FOS fails to capture image from md RAID host
-
Ubuntu 18.04.6 LTS
Web Server 10.13.6.7I’m trying to capture an image from a host that boots UEFI from two hard disks in RAID 1. The way this works is that both disks have an EFI partition that is kept in sync by the OS. The computer boots from either of these disks and then mdadm assembles the root partition from the second partition on these two disks.

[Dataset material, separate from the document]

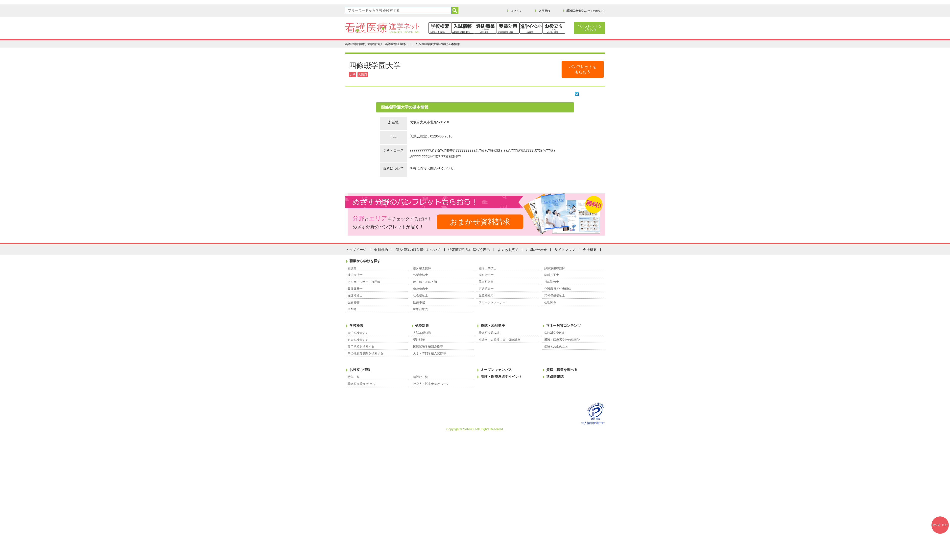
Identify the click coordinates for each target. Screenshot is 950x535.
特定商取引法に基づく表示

I followed the handy guide here and determined that FOS sees my root partition as /dev/md126. On FOG’s host management screen I set the Host Kernel Arguments to mdraid=true and Host Primary Disk to /dev/md126. I have tried setting the image type to each of the first three values.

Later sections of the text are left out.